Joint media release: Tasmanian Wilderness World Heritage Area Deer Control Project a success

The Hon Tanya Plibersek MP, Minister for the Environment and Water
The Hon Nick Duigan, Tasmanian Minister for Parks and Environment

The Walls of Jerusalem National Park will reopen today (3 June 2024) following completion of the second phase of the Tasmanian Wilderness World Heritage Area Deer Control Project.

Wild fallow deer are a threat to the natural values of the Tasmanian Wilderness World Heritage Area as they damage soils, waterways and sensitive vegetation including the Miena Cider Gum.

Miena Cider Gum is an endangered species and browsing by animals including deer is a serious threat to its survival.

During this year’s operation, a further 306 deer were removed over 19 days. This brings the total number of deer removed from the Tasmanian Wilderness World Heritage Area to 1,017 deer over 40 days.

The aerial program was assisted with 13 days of ground shooting by volunteers from the Sporting Shooters Association of Australia and the Australian Deer Association.

Tasmanian Minister for Parks and Environment, Nick Duigan, thanked the Parks and Wildlife Service staff involved, along with the volunteers.

“This is about working to protect our high conservation value areas. We know removing deer from these areas is critical to avoid damaging our World Heritage Area,” Minister Duigan said.

“This vital work protects the values of the TWWHA and our national parks to maintain those areas which are loved by Tasmanians and visitors and make Tasmania so special.

“Our 2030 Strong Plan for Tasmania’s Future ensures we continue to provide access for hunters in the deer management zone, and facilitate hunter access to private land to manage wildlife impacts.”

The area was closed to the public during the operation, which occurred across 110,000 hectares within the Walls of Jerusalem National Park and surrounding conservation areas.

The number of deer eradicated was higher than the initial population estimate, which aligns with experience in other jurisdictions that have undertaken similar projects.

Highly trained markspersons used thermal assisted cameras which enable more accurate detection and identification of deer in the landscape. This advanced technology increases the effectiveness of control efforts and ensures animal welfare is maintained.

Veterinarians involved in the program indicated that the lead free ammunition used this year was effective, had less impact on the environment and met all animal welfare requirements.

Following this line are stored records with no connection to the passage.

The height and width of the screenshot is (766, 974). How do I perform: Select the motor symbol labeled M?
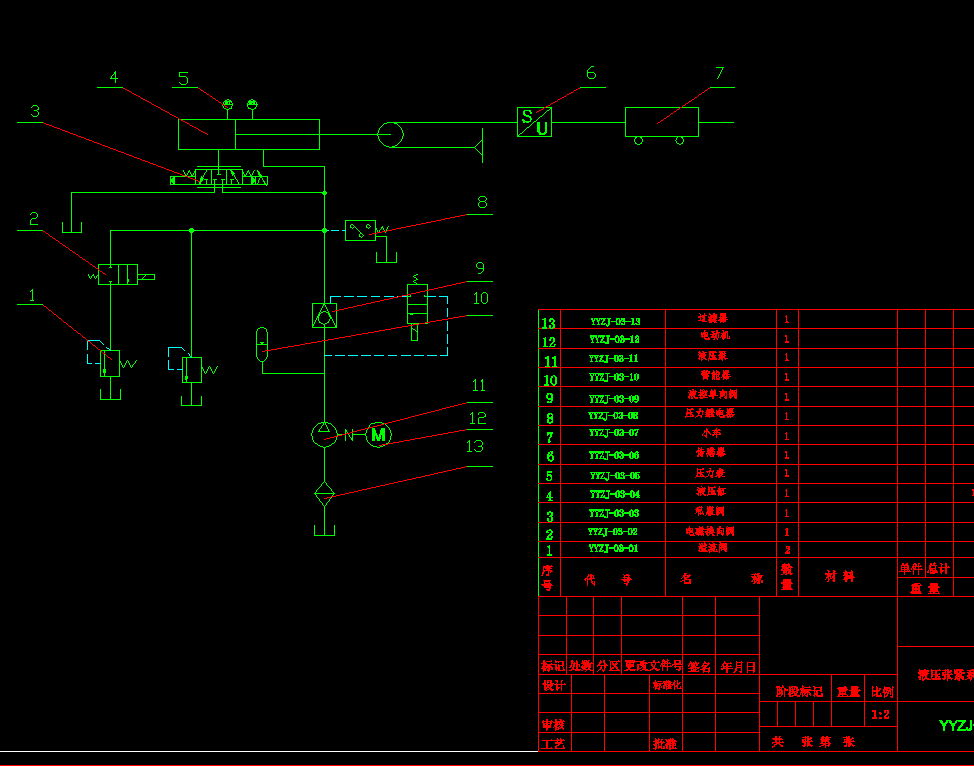pos(378,435)
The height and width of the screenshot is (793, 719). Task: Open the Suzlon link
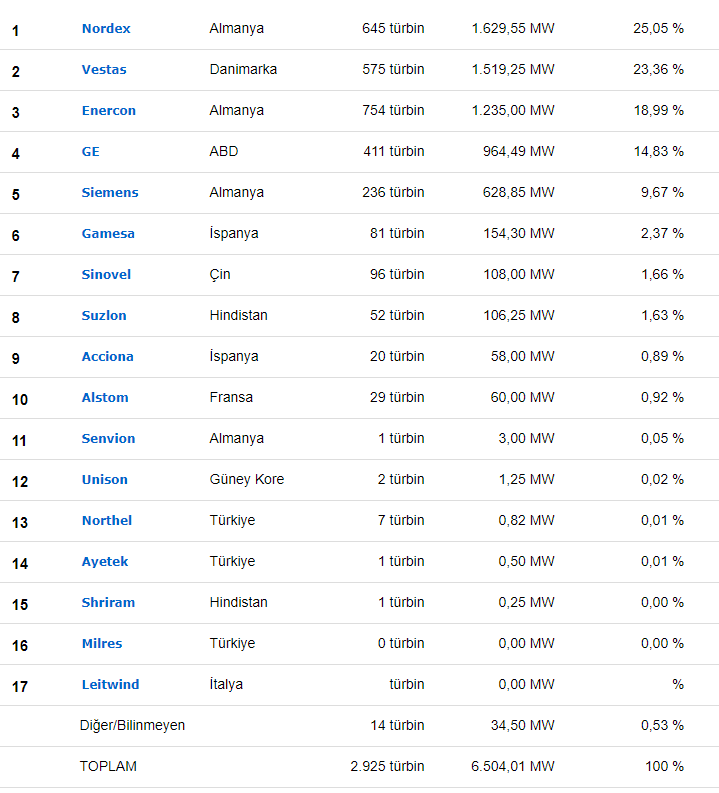click(104, 316)
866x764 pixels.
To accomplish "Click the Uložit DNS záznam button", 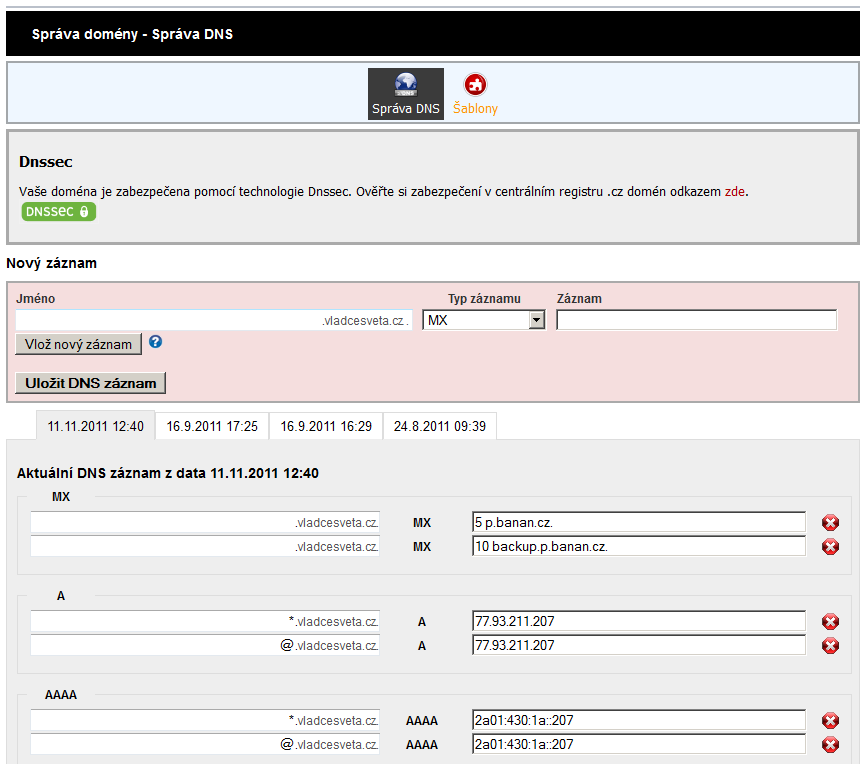I will tap(90, 382).
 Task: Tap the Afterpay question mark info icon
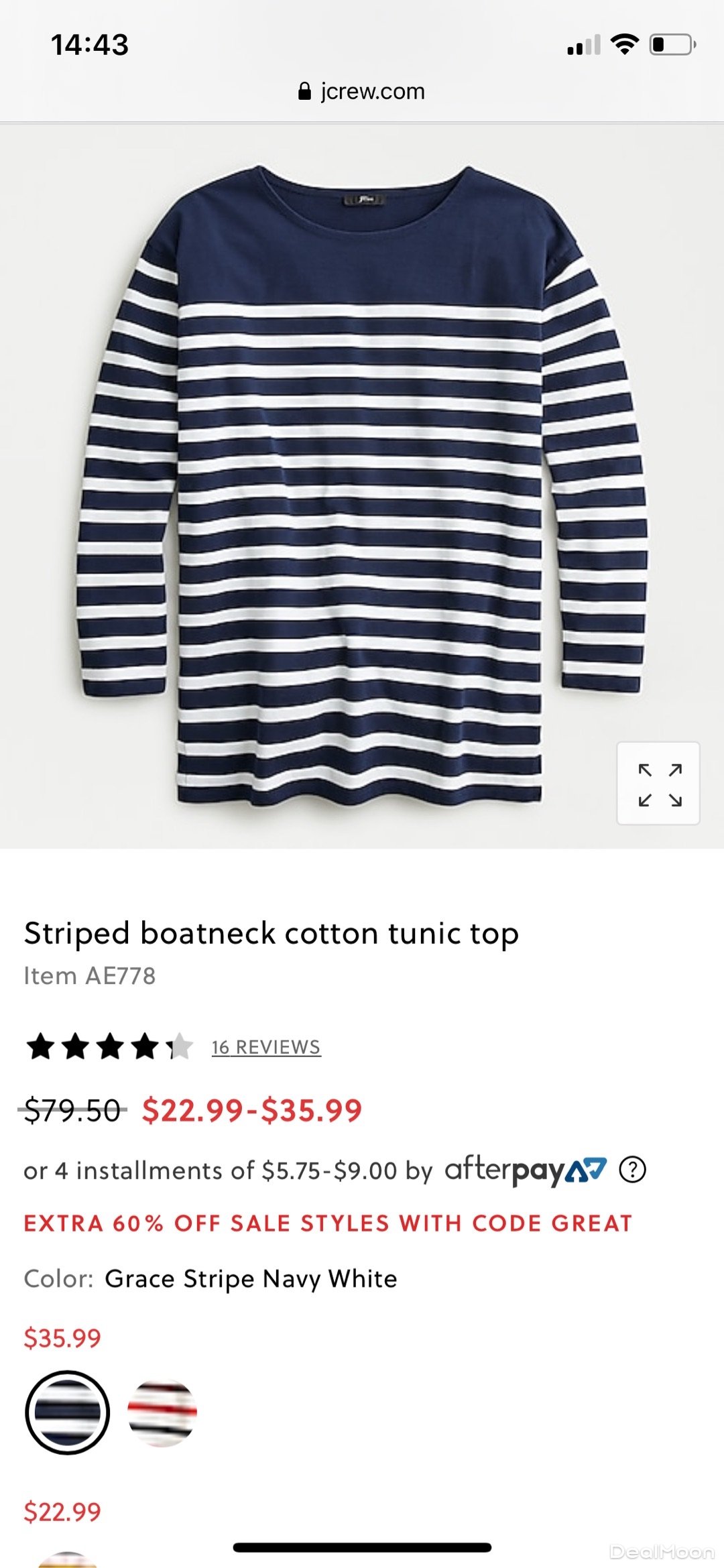[632, 1170]
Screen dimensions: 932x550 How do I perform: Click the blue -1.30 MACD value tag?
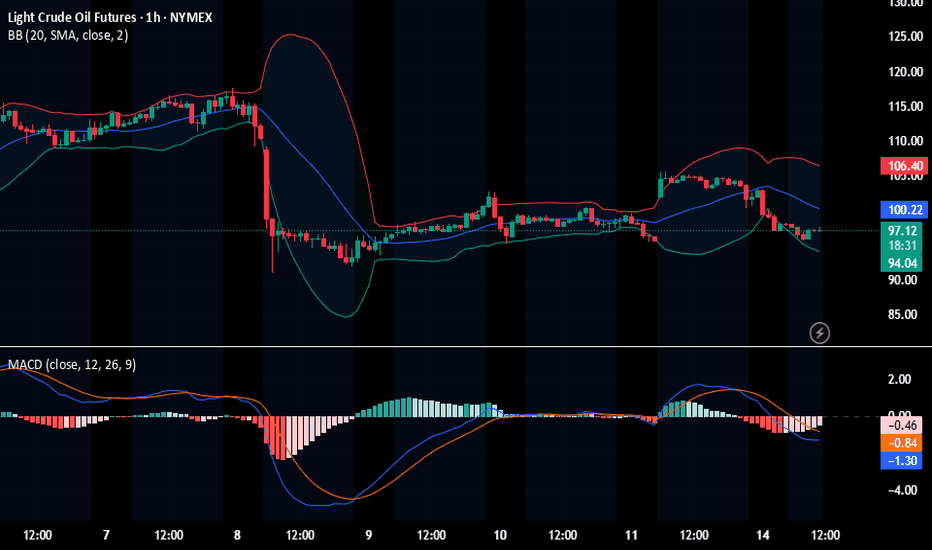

Federal Minister for Environment and Water Tanya Plibersek said the Australian Government is committed to protecting the Walls of Jerusalem National Park and leaving nature better off for our kids and grandkids.

“Feral and invasive species like deer cause enormous damage to our precious places and the plants and animals that call them home, including the Tasmanian Wilderness World Heritage Area.

“The Tasmanian Wilderness World Heritage Area is one of the largest conservation reserves in Australia and it is home to some of our most iconic native species including the platypus and the Tasmanian devil.

“Reducing the feral deer population will help protect native vegetation, prevent soil erosion, and improve water quality.

“I want to thank the staff and volunteers involved in this exercise,“ Minister Plibersek said.

Under the Tasmanian Wild Fallow Deer Management Plan, which sets the policy direction to manage deer for the period 2022 to 2027, the broad management objective for the zone encompassing the Tasmanian Wilderness World Heritage Area is ‘no deer’.

The two-year project was supported by a $400,000 Australian Heritage Grant from the Federal Government plus additional financial and in-kind support from the Tasmanian Government.